The fields of statistical learning and machine learning are used to study problems of inference, which is to say gaining knowledge through the construction of models in order to make decisions or predictions based on observed data. In some problems, the observations can be represented as points in a Euclidean space with the L2-norm as a natural dissimilarity metric. Solutions to problems of dimensionality reduction, clustering, classification, and other learning tasks have been formulated using the Euclidean representation. Unfortunately, when no obvious natural Euclidean representation for the data is available, such inference tasks require independent solutions.
A straightforward strategy is to express the data in terms of a low dimensional feature vector for which the curse of dimensionality is alleviated. This initial processing of data as real-valued feature vectors in Euclidean space, which is often carried out in ad hoc manner, has been called the “dirty laundry” of machine learning. This procedure is highly dependent on having a good model for the data and in the absence of such model may be highly suboptimal, resulting in much information loss. When a statistical model is available, the process of obtaining a feature vector can be done optimally by extracting the model parameters for a given data set and thus characterizing the data through its lower dimensional parameter vector.

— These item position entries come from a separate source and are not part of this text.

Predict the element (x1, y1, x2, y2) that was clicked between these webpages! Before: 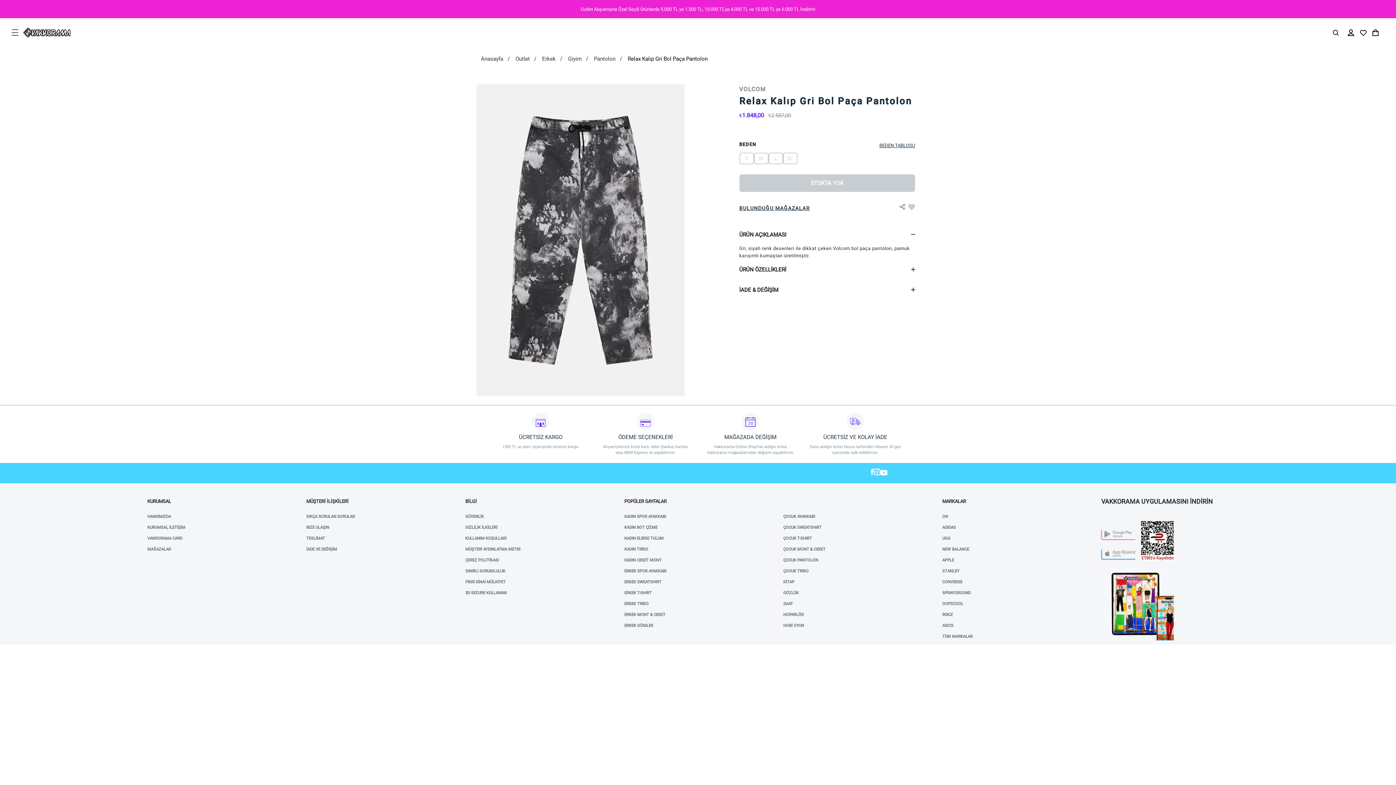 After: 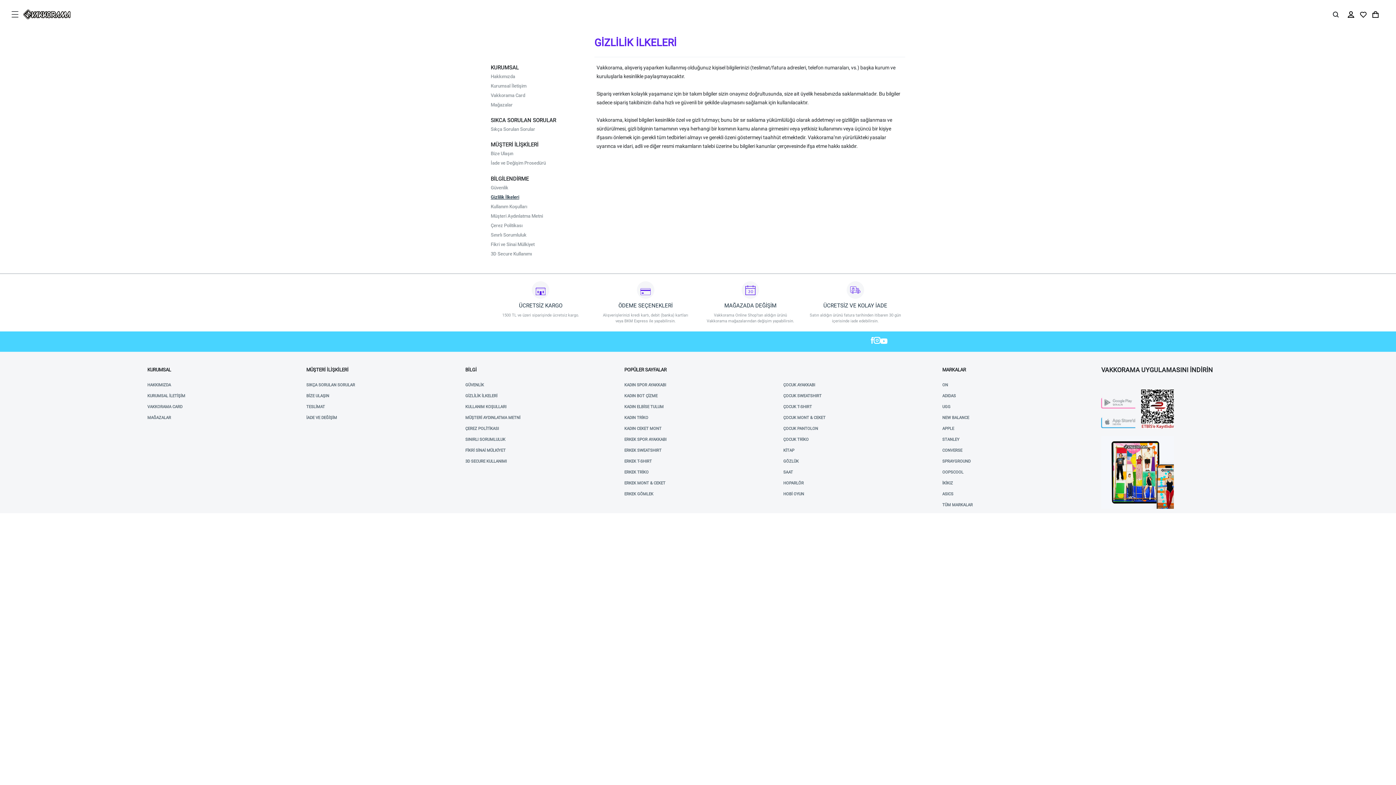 Action: bbox: (465, 524, 624, 530) label: GİZLİLİK İLKELERİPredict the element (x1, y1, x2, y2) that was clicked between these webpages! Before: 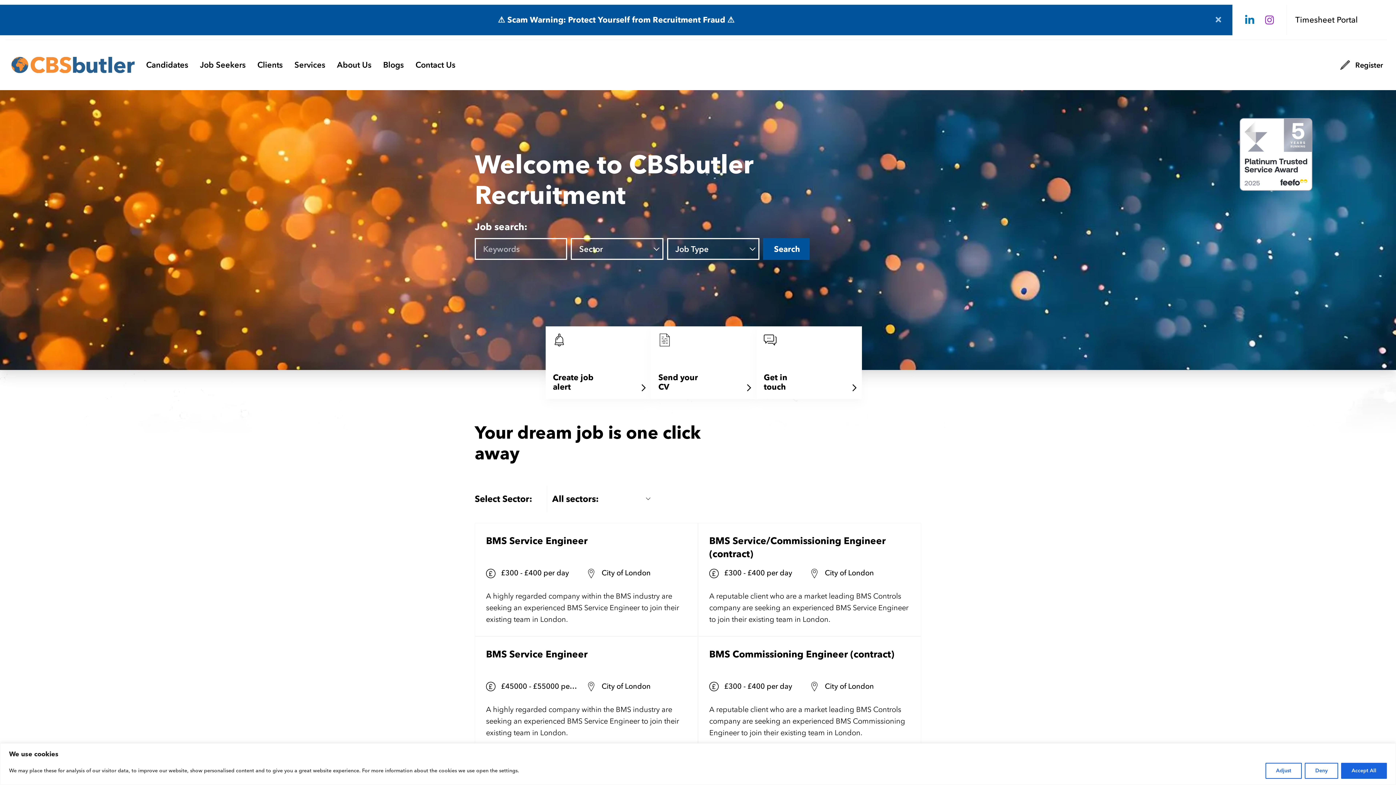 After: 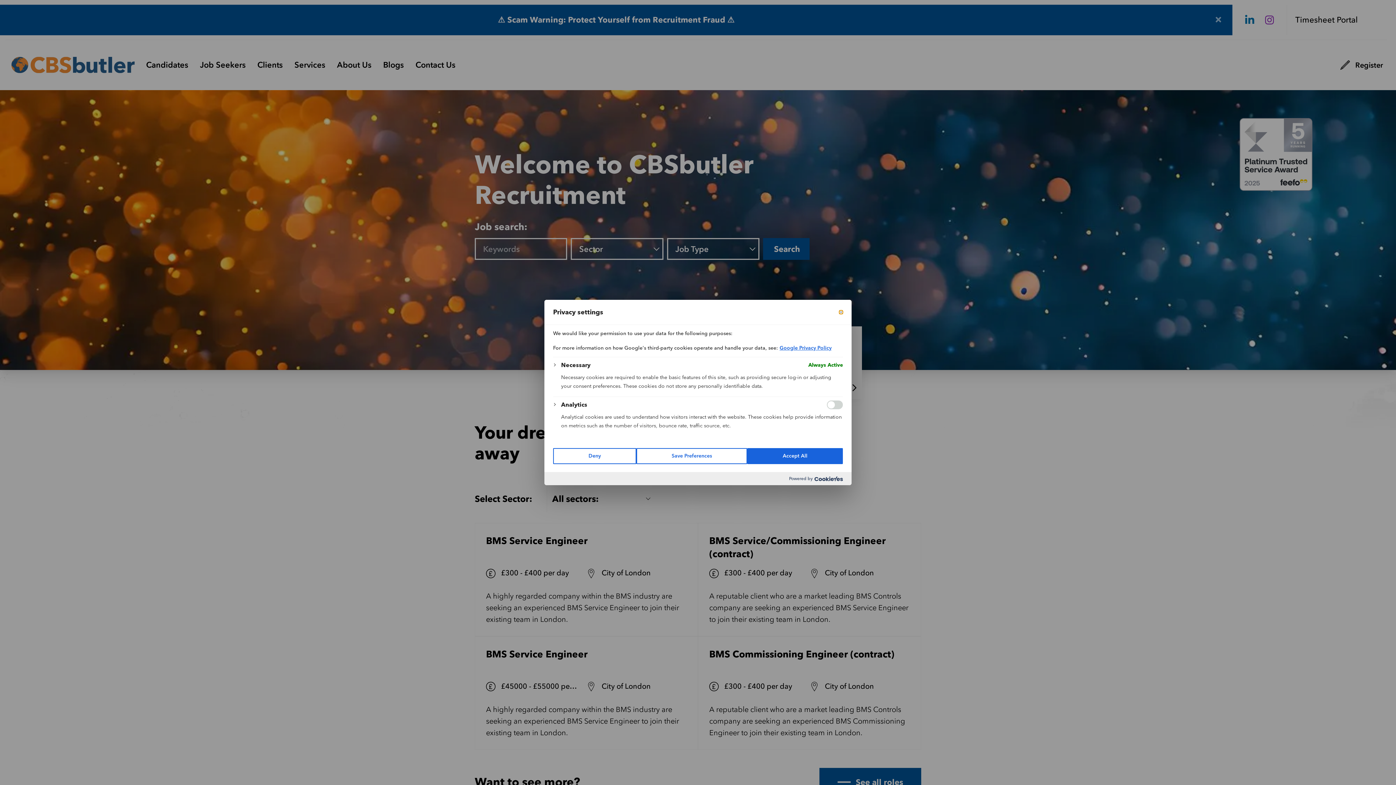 Action: bbox: (1265, 763, 1302, 779) label: AdjustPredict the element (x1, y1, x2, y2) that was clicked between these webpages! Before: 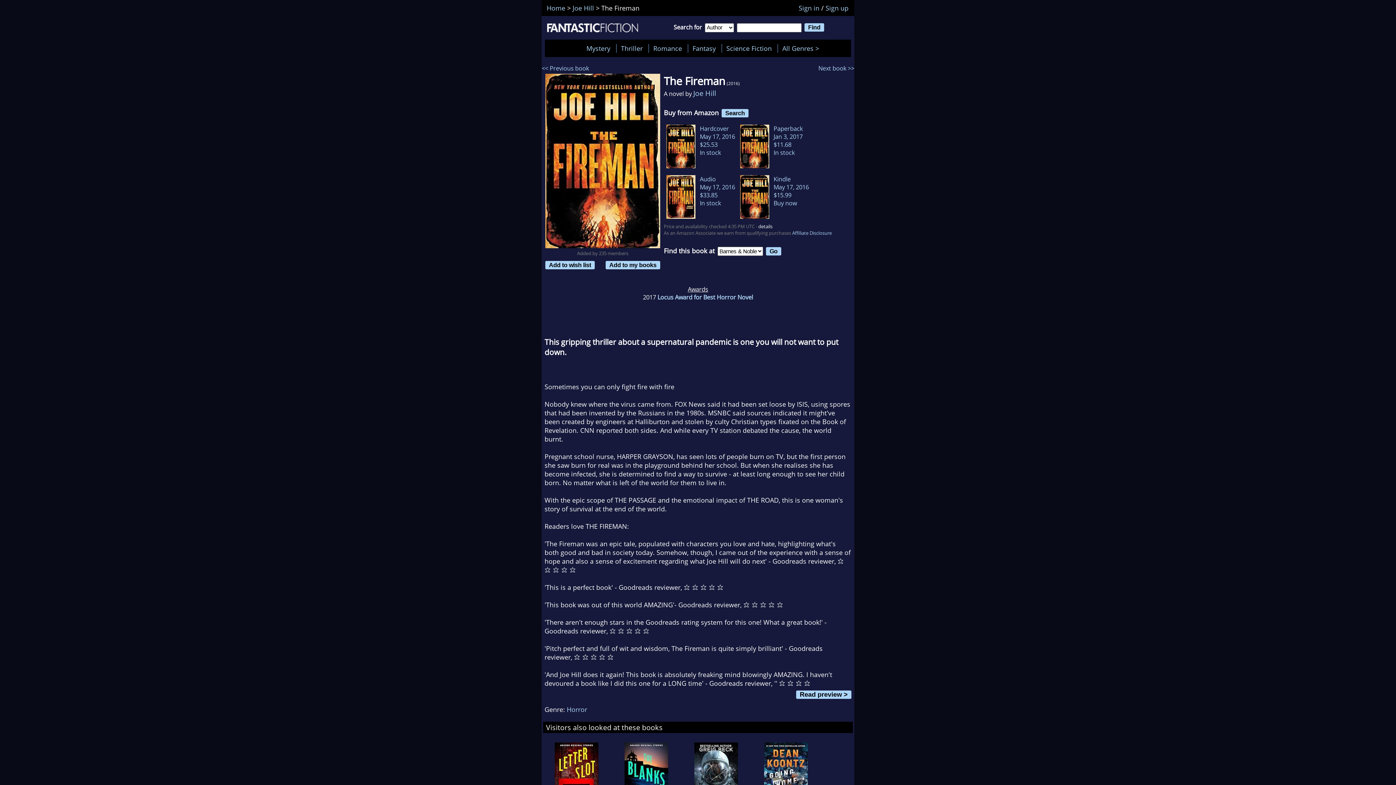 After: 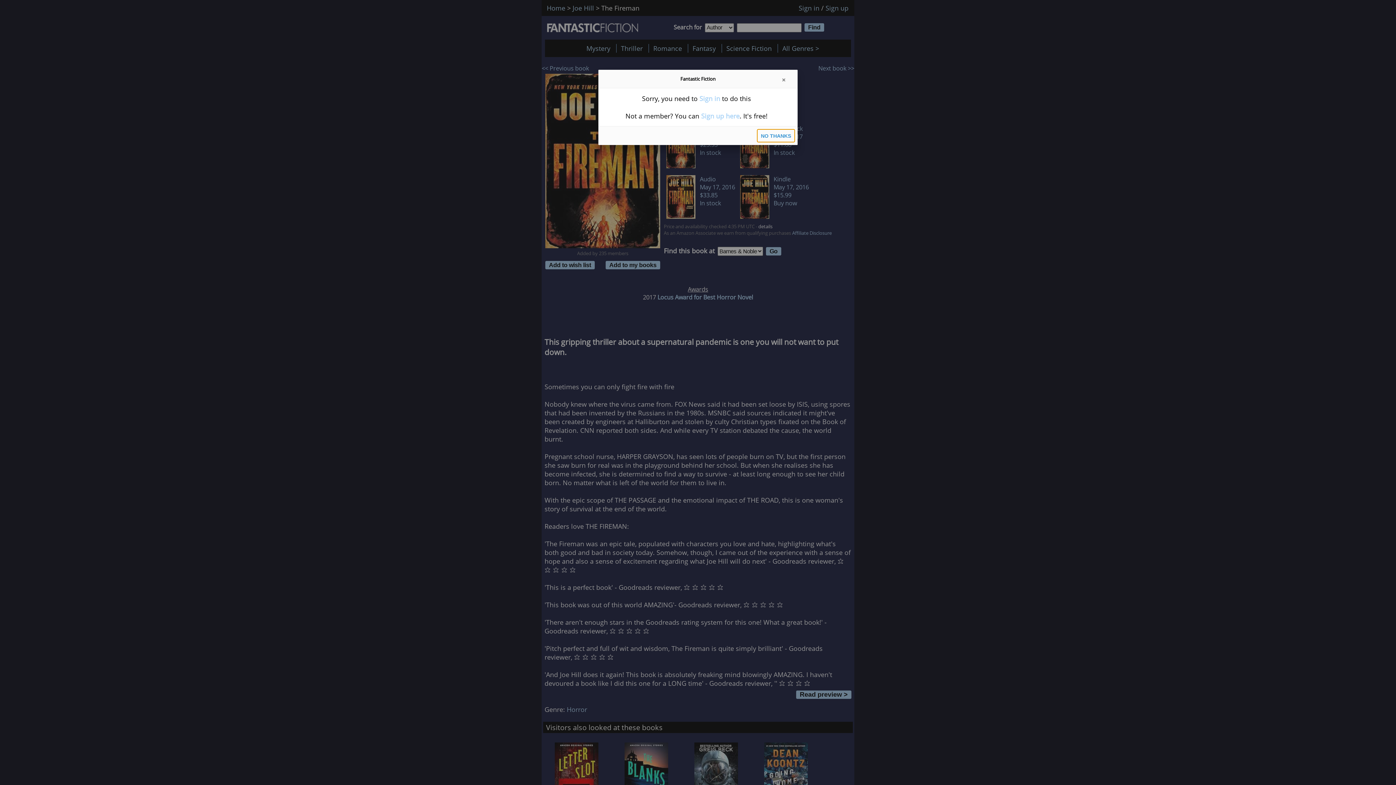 Action: bbox: (605, 260, 660, 269) label: Add to my booksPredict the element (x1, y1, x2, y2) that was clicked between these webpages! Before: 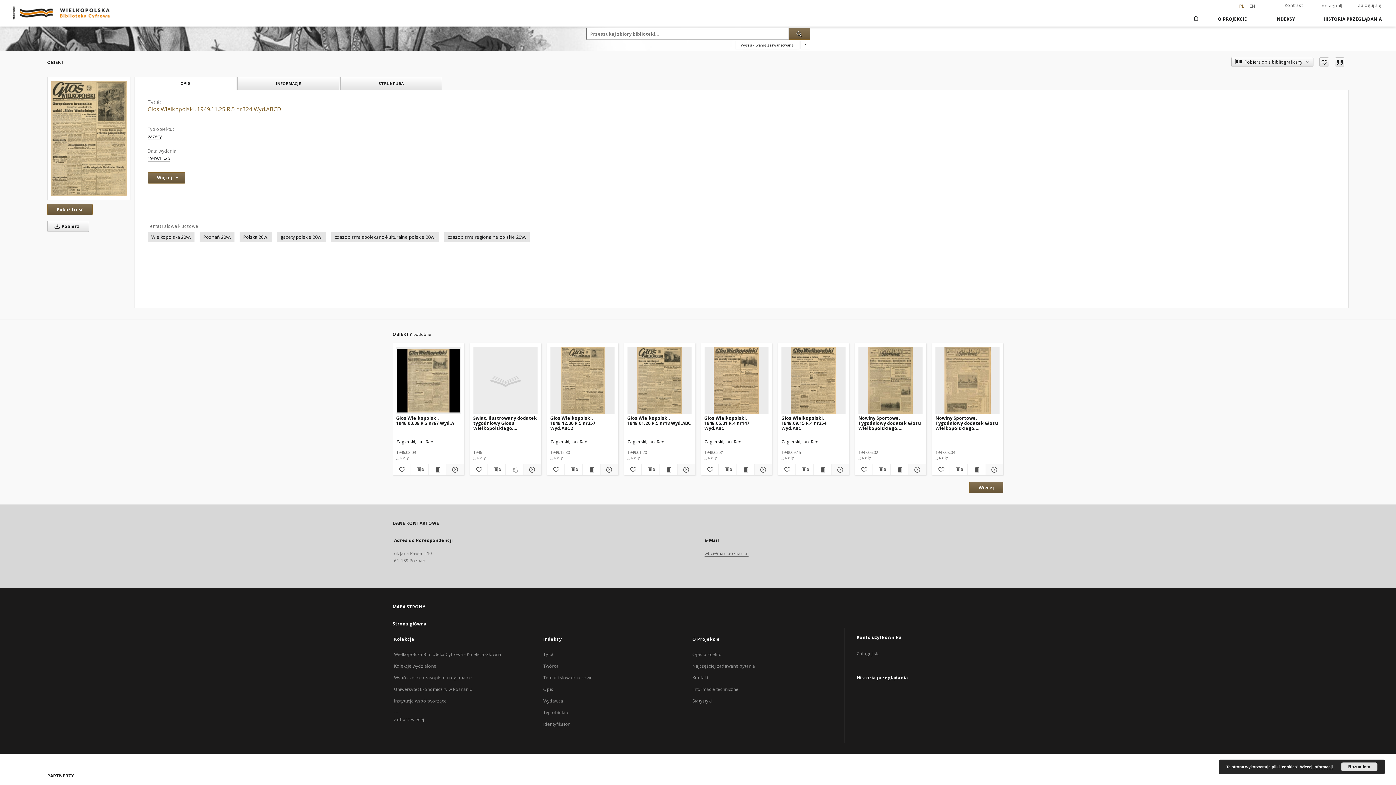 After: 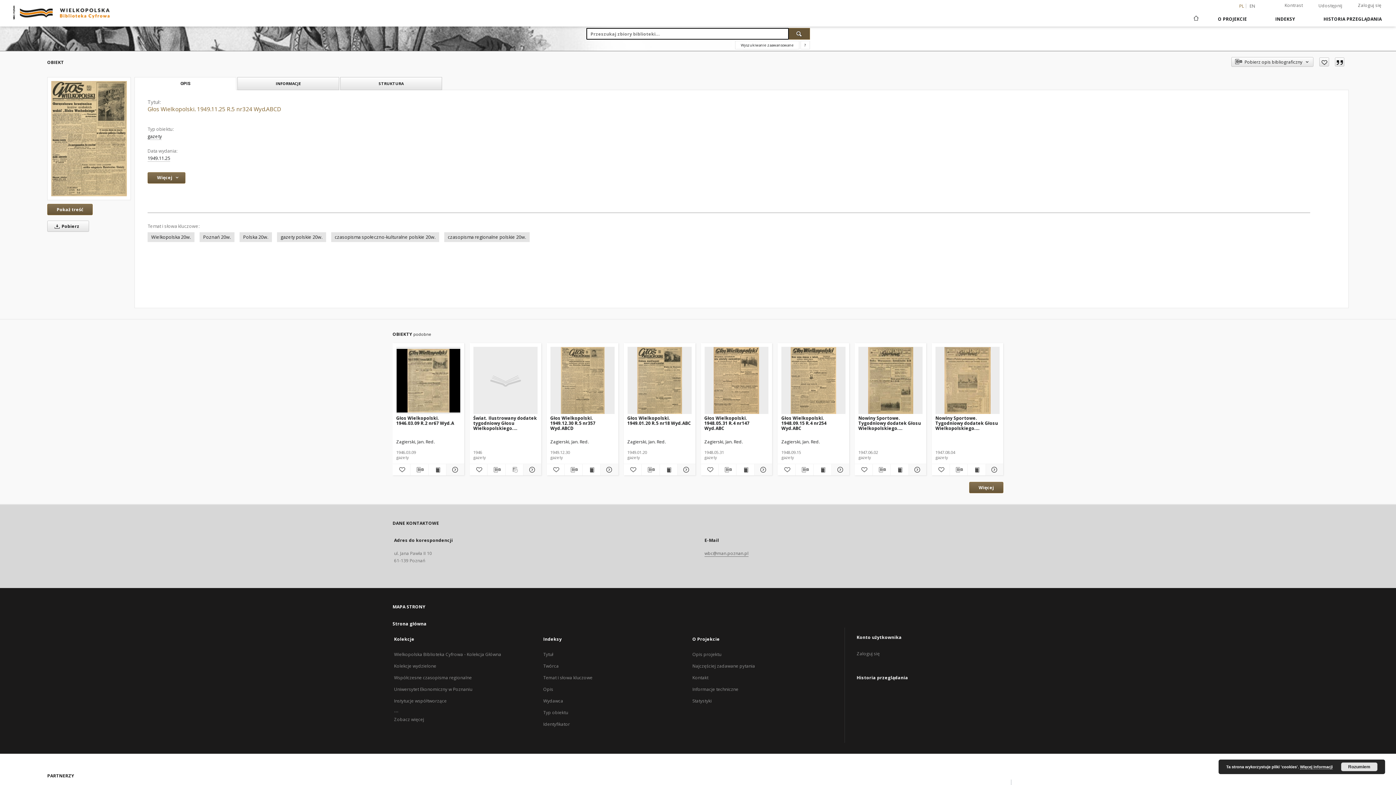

In clinical flow cytometry, cellular suspensions are prepared from patient samples (blood, bone marrow, solid tissue), and evaluated simultaneously for the presence of several expressed surface antigens and for characteristic patterns of light scatter as the cells pass through an interrogating laser. Antibodies to each target antigen are conjugated to fluorescent markers, and each individual cell is evaluated via detection of the fluorescent signal from each marker. The result is a characteristic multi-dimensional distribution that, depending on the panel of markers selected, may be distinct for a specific disease entity.
The data from clinical flow cytometry can be considered multi-dimensional both from the standpoint of multiple characteristics measured for each cell, and from the standpoint of thousands of cells analyzed per sample. Nonetheless, clinical pathologists generally interpret clinical flow cytometry results in the form of two-dimensional scatter plots in which the axes each represent one of multiple cell characteristics analyzed (up to 8 parameters per cell in routine clinical flow cytometry, and many more parameters per cell in research applications). Additional parameters are often utilized to “gate” (i.e. select or exclude) specific cell sets based on antigen expression or light scatter characteristics; however, clinical flow cytometry analysis remains a step-by-step process of 2-dimensional histogram analysis, and the multi-dimensional nature of flow cytometry is routinely underutilized in clinical practice.
Document classification is another problem that may be better understood when a document's multi-dimensional nature is taken into account. Recent work has shown interest in using dimension reduction for the purposes of document classification and visualization.
The statements in this section merely provide background information related to the present disclosure and may not constitute prior art.